Sec. 90b. (1) The fund shall create and operate the Michigan community revitalization program to provide community revitalization incentives for eligible investments on eligible property in this state. The fund shall develop and use a detailed application, approval, and compliance process adopted by a resolution of the board and published and available on the fund's website. Program standards, guidelines, templates, or any other forms used by the fund to implement the Michigan community revitalization program shall be approved by the board.
(2) A person or 2 or more persons may apply to the fund for approval of community revitalization incentives associated with a project under this section. Community revitalization incentives shall not be approved for any property that is not eligible property.
(3) Funds appropriated for programs under this chapter must be placed in the 21st century jobs trust fund created in the Michigan trust fund act, 2000 PA 489, MCL 12.251 to 12.262.
(4) Subject to section 88c, the fund shall review all applications for community revitalization incentives. As part of the application, the applicant shall include documentation establishing that the project is located on eligible property and a project description that includes a project pro-forma. The fund shall consider the following criteria to the extent reasonably applicable as reasonably determined by the fund board or its designee to the type of project proposed when approving a community revitalization incentive:
(a) The importance of the project to the community in which it is located.
(b) If the project will act as a catalyst for additional revitalization of the community in which it is located.
(c) The amount of local community and financial support for the project.
(d) The applicant's financial need for a community revitalization incentive.
(e) The extent of reuse of vacant buildings, reuse of historic resources, and redevelopment of blighted property.
(f) Creation of jobs.
(g) The level of private sector and other contributions, including, but not limited to, federal funds and federal tax credits.
(h) Whether the project is financially and economically sound.
(i) Whether the project increases the density of the area.
(j) Whether the project promotes mixed-use development and walkable communities.
(k) Whether the project converts abandoned public buildings to private use.
(l) Whether the project promotes sustainable development.
(m) Whether the project involves the rehabilitation of a historic resource.
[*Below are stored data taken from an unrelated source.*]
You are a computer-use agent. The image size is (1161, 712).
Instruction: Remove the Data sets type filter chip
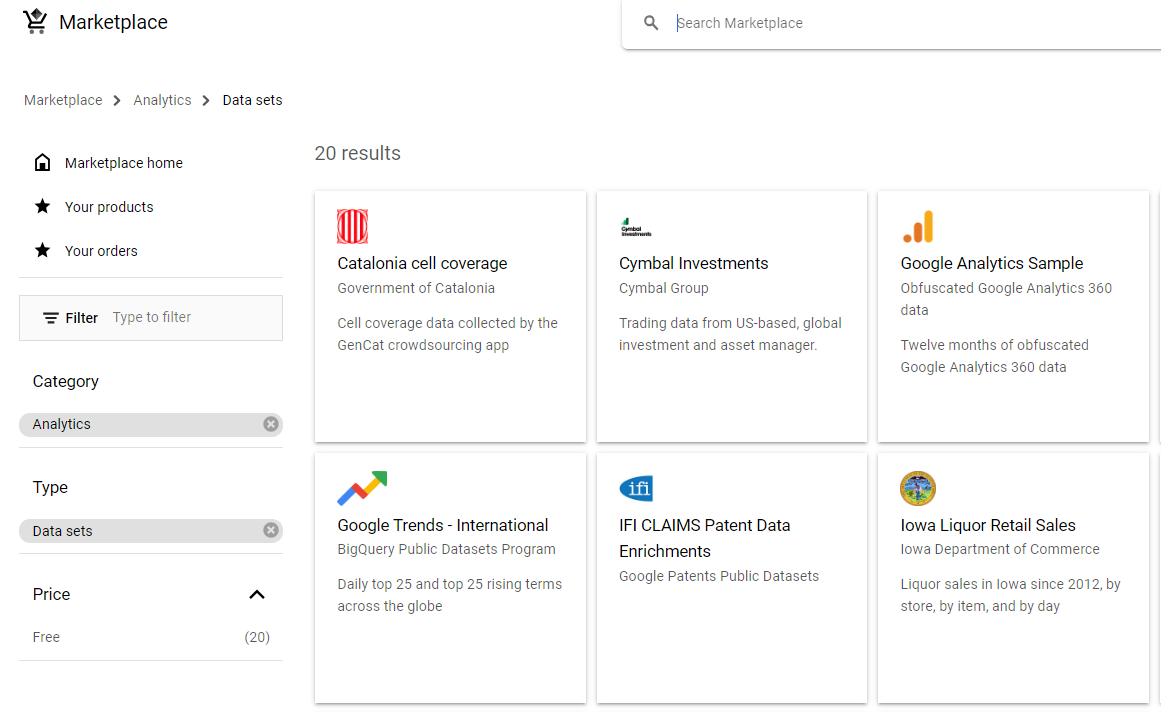pos(270,530)
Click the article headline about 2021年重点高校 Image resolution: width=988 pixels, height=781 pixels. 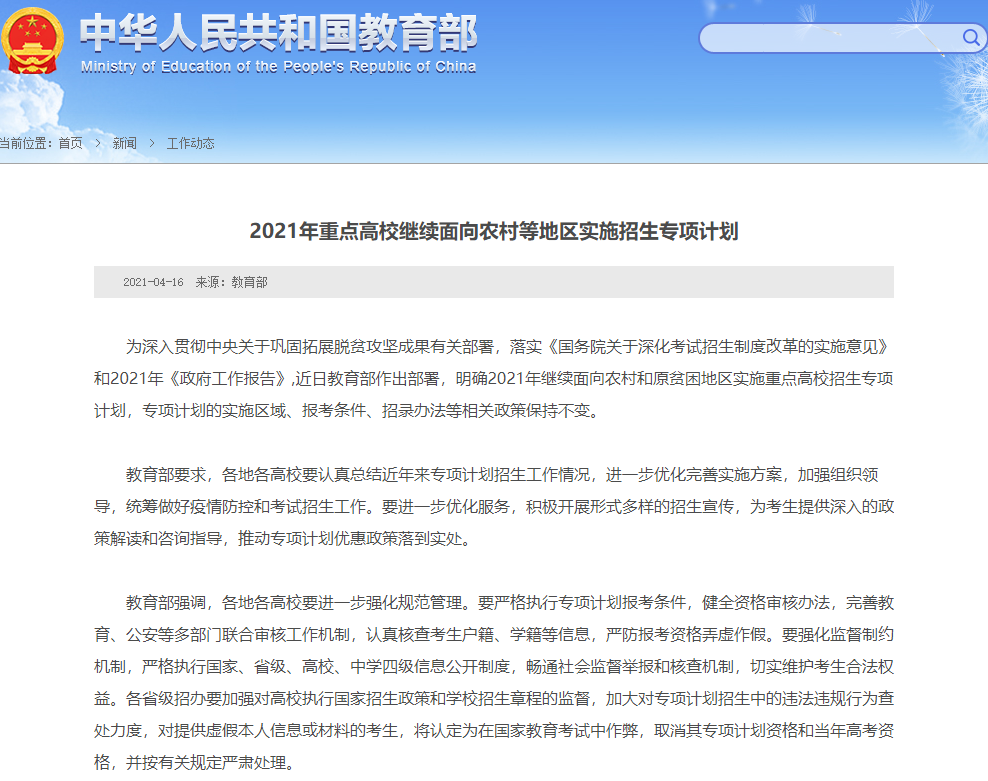[493, 231]
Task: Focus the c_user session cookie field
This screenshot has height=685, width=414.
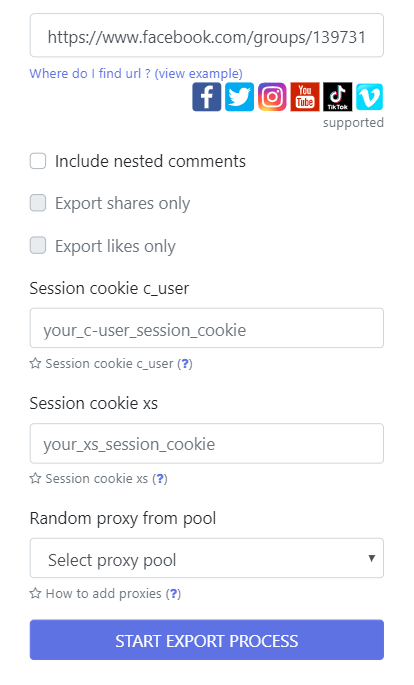Action: (x=207, y=328)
(n) Whether the project addresses areawide redevelopment.
(o) Whether the project addresses underserved markets of commerce.
(p) The level and extent of environmental contamination.
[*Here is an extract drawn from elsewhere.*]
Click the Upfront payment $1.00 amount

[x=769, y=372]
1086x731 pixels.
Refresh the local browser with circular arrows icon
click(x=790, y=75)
(q) If the rehabilitation of the historic resource will meet the federal secretary of the interior's standards for rehabilitation and guidelines for rehabilitating historic buildings, 36 CFR 67, when applied after engaging in discussions with the state historic preservation office.
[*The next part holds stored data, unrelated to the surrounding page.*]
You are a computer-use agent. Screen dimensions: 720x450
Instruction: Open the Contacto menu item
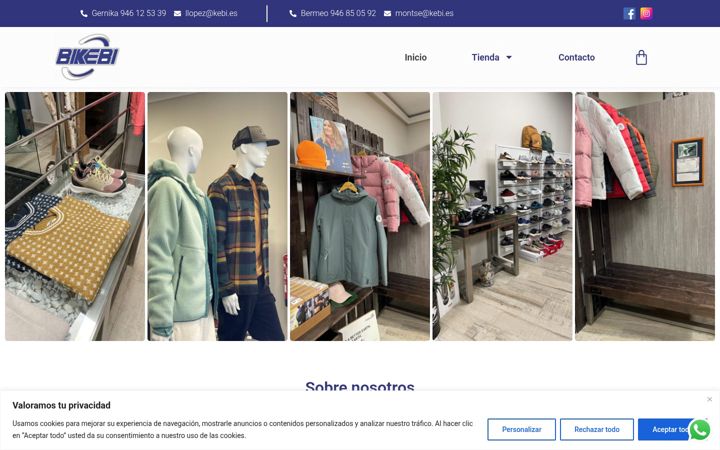pos(576,57)
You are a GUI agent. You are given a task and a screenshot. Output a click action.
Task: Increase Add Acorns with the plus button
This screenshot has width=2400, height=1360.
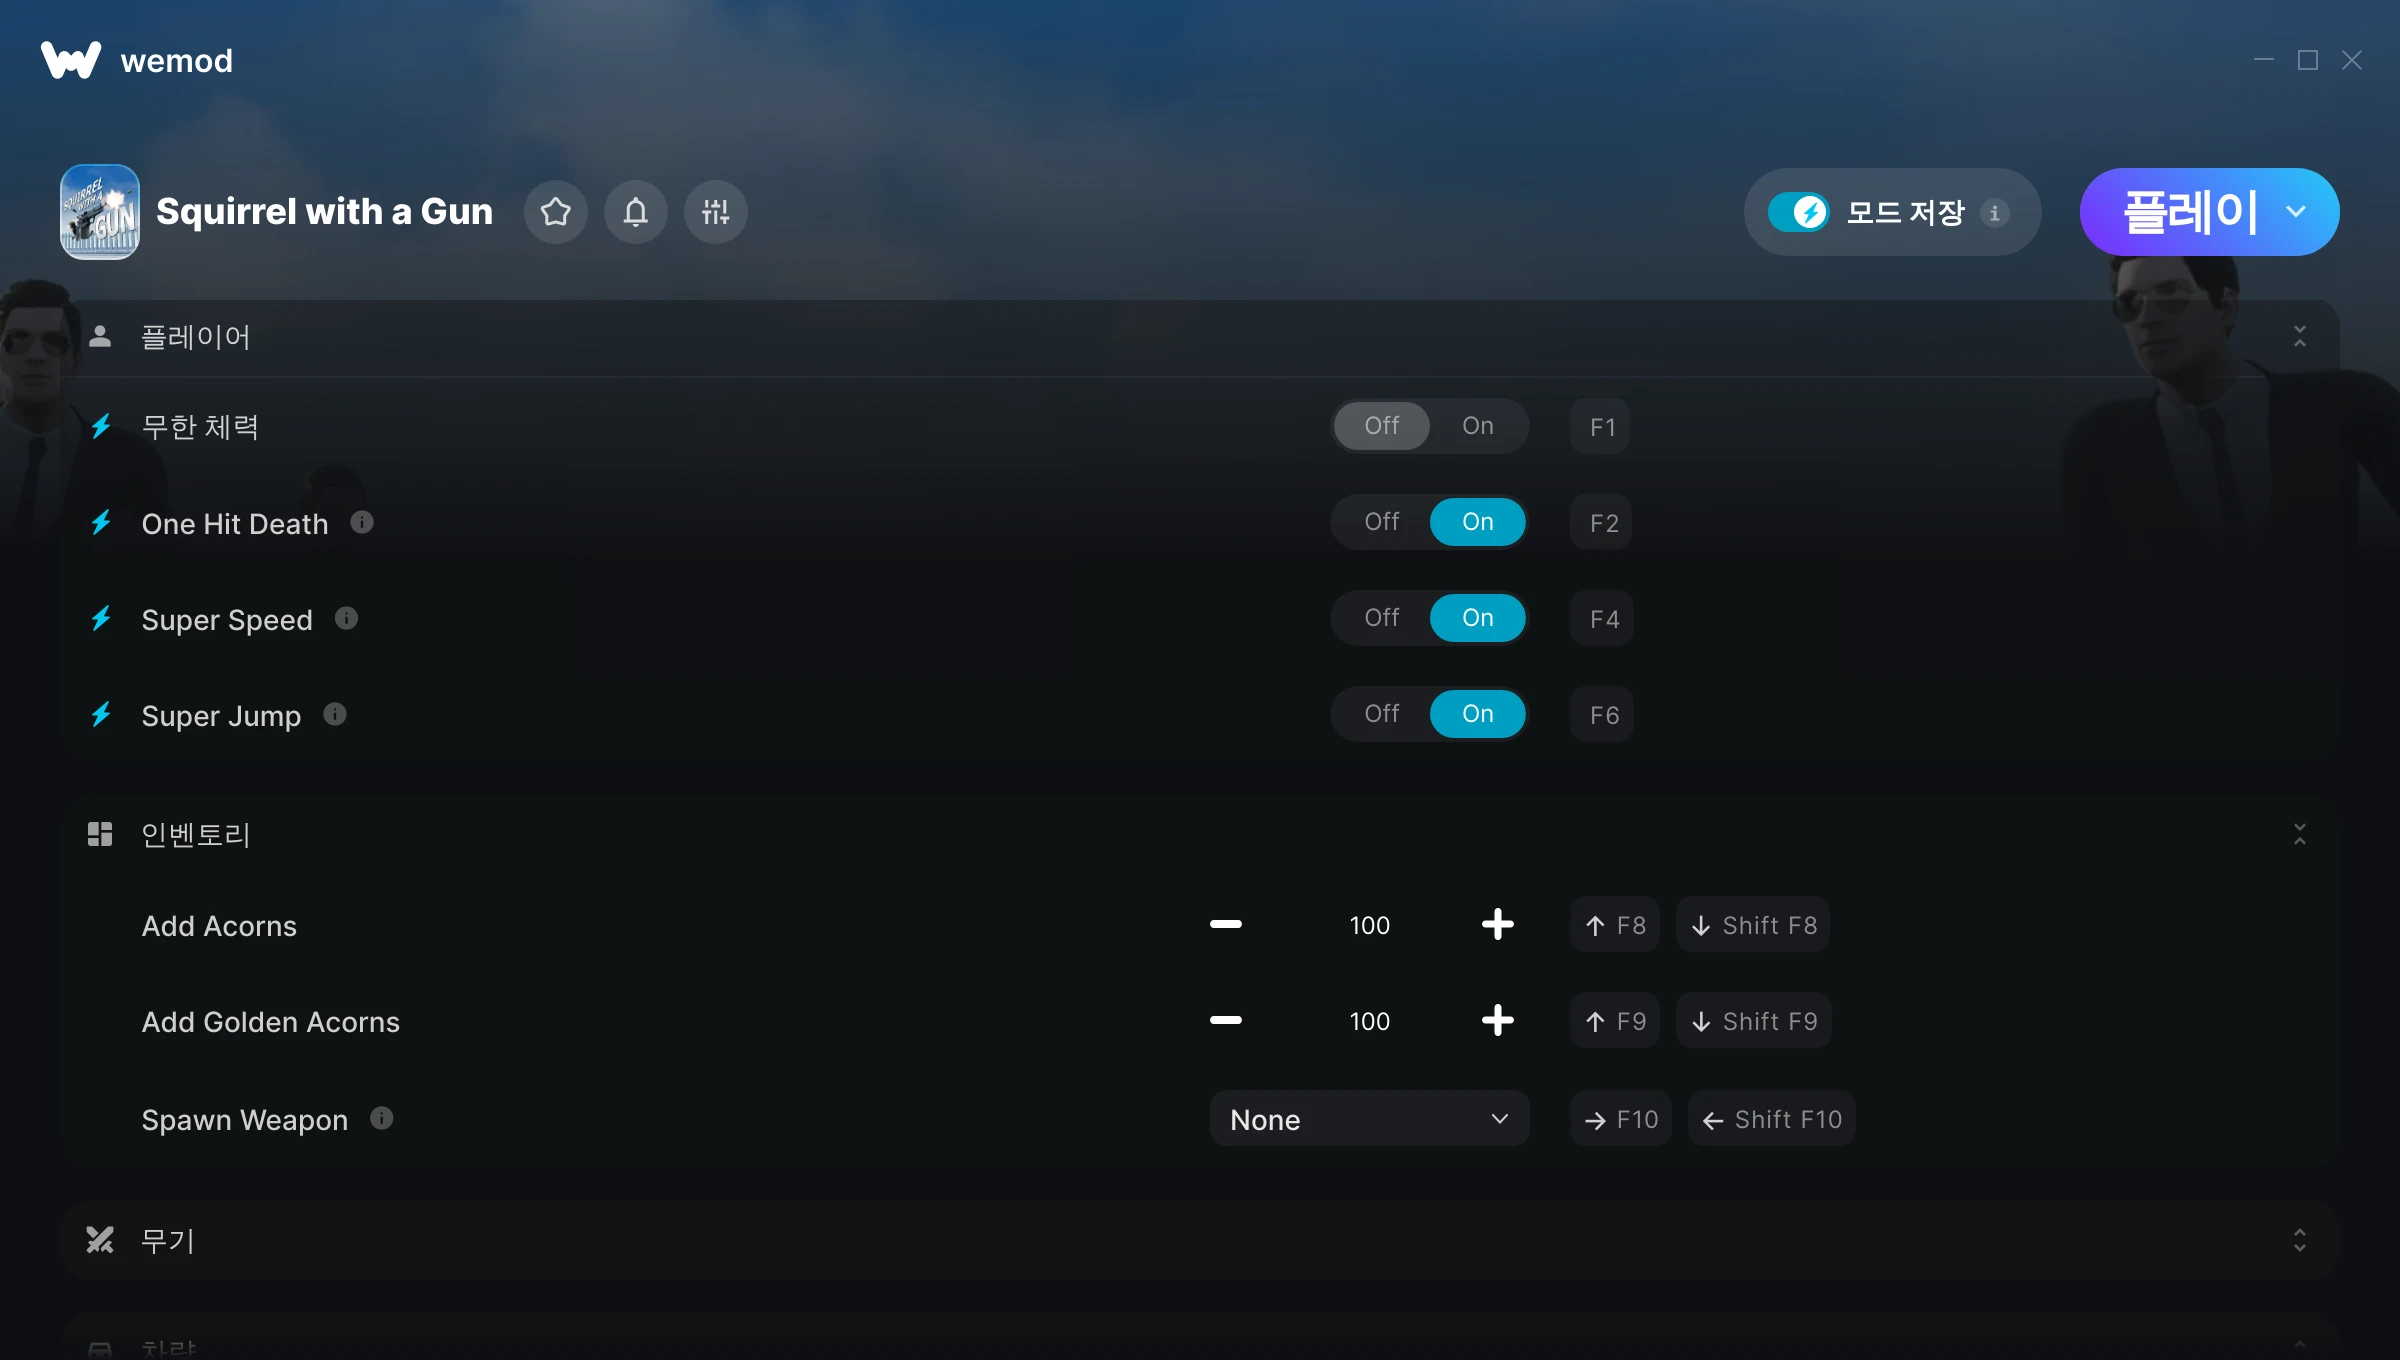tap(1497, 924)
(r) Whether the project will compete with or affect existing Michigan businesses within the same industry.
(s) Any other additional criteria approved by the board that are specific to each individual project and are consistent with the findings and intent of this chapter.
(5) An application shall be approved or denied not more than 90 days after receipt of the application that is considered administratively complete by the board or its designee. If the application is neither approved nor denied within 90 days after being considered administratively complete, it must be considered by the fund board, or its president if delegated, for action at, or by, the next regularly scheduled board meeting. If an application is approved, the fund shall determine the amount of community revitalization incentives for the project based on the fund's review of the application and the criteria specified in subsection (4).
(6) Except as otherwise provided in this subsection, the amount of community revitalization incentives that the board may approve for a single project shall not exceed 25% of a project's eligible investment up to $10,000,000.00. However, in a city, village, or township with a population of 15,000 or less based on the most recent federal decennial census, the amount of community revitalization incentives that the board may approve for a single project shall not exceed 50% of a project's eligible investment up to $10,000,000.00. A community revitalization loan shall not exceed $10,000,000.00, and a community revitalization grant shall not exceed $1,500,000.00. However, a combination of loans, grants, and other economic assistance under this chapter shall not exceed $10,000,000.00 per project. The board may not approve $10,000,000.00 per project in community revitalization incentives to more than 3 projects per fiscal year. The board shall approve not less than 5 projects of $1,000,000.00 or less per project per fiscal year. If, after reviewing all applications in a fiscal year, the fund determines that less than 5 projects warranted an award of $1,000,000.00 or less, this subsection does not apply. Notwithstanding any other limitation in this subsection, each year, of the community revitalization projects approved by the board, the board may approve up to 3 single projects that shall not exceed 50% of a project's eligible investment up to $10,000,000.00 for community revitalization loans and grants for the specific purpose of historic preservation. Beginning for the 2017-2018 fiscal year and through the 2021-2022 2025-2026 fiscal year, except as otherwise provided in subsection (9), not less than 5% of community revitalization incentives shall be awarded to neighborhood and commercial corridor food initiatives.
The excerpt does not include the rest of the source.